Finding Wonder in the Woods

My name is Gary Hernandez, and I’m the leader of the after school Outdoor Explorer’s Program for Brunswick Junior High School. Since we started together in September, our group watched the foliage turn from green to orange to a crisp brown, when the branches of the trees eventually faded into the late fall landscape. 

At the start of our sessions, the students had trouble exploring on their own. The sad part of being in a classroom for eight hours a day is the loss of childhood wonder — the kind of wonder that engages with nature for pleasure rather than a means to a larger, academic goal.

The students struggled to reacquire this wonder. The first question they asked me was, “What do we do now?” My answer was simple, “Do what you want to do.” As momentum gained, our group gravitated towards hide and seek; we searched for salamanders; we played baseball with sticks and pine cones; we wrote a poem about a leaf; we learned how to use acorns as whistles. There was never an agenda that imposed a goal or plan. Everything we did transpired organically simply by judging the day’s weather or how the group was feeling energy-wise. 

Students in Outdoor Explorers enjoy a game of stick ball in the Maine woods. 

The program began to foster a connection among us. It posed an alternative to the traditional educational system that tries to create interconnectedness through daily expectations and assignments.

One day, as we gathered for the session, a student brought a binder, pen, and paper. As we ventured into the forest, he began to stare at the trees and listen. He stood there attentively and patiently. I asked him what he was doing. He looked at me and smiled. “Listen, they’re talking,” he said of the changing trees. 

Naturally, I bombarded him with questions. “What did they say? What language do they speak? How come I can’t hear anything?” I asked these questions with a kernel of impatience. I couldn’t quite understand what he was getting at with these tree chats, and I dismissed his observations as silly, but he persisted.

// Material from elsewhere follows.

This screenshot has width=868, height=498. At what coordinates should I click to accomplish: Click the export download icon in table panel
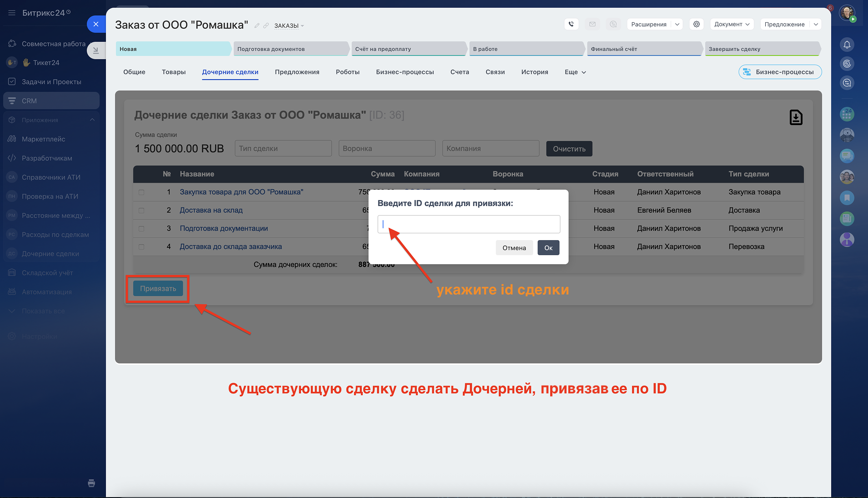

From then on, he continued to bring his binder, pen and paper to interview trees and tell their stories. Eventually I joined him. Sometimes the trees were annoyed when I leaned on them; sometimes they were excited that an interviewer was approaching to ask questions; sometimes they remained quiet despite the interrogation. By then, the entire group joined in the conversation and relied on the student to translate what each tree had to say. He was our connection to a mystical word.

My earlier kernel of impatience became a flower of curiosity. My experience of being in the woods with these students, and being there with intention, revived my forgotten sense of childhood wonder. I’m sure the trees would report the same.

Blog contributor Gary Hernandez is a student at Bowdoin College. He leads the Teens to Trails Outdoor Explorer’s program through Brunswick Recreation Department, as part of a college experience called Student Community Action Network.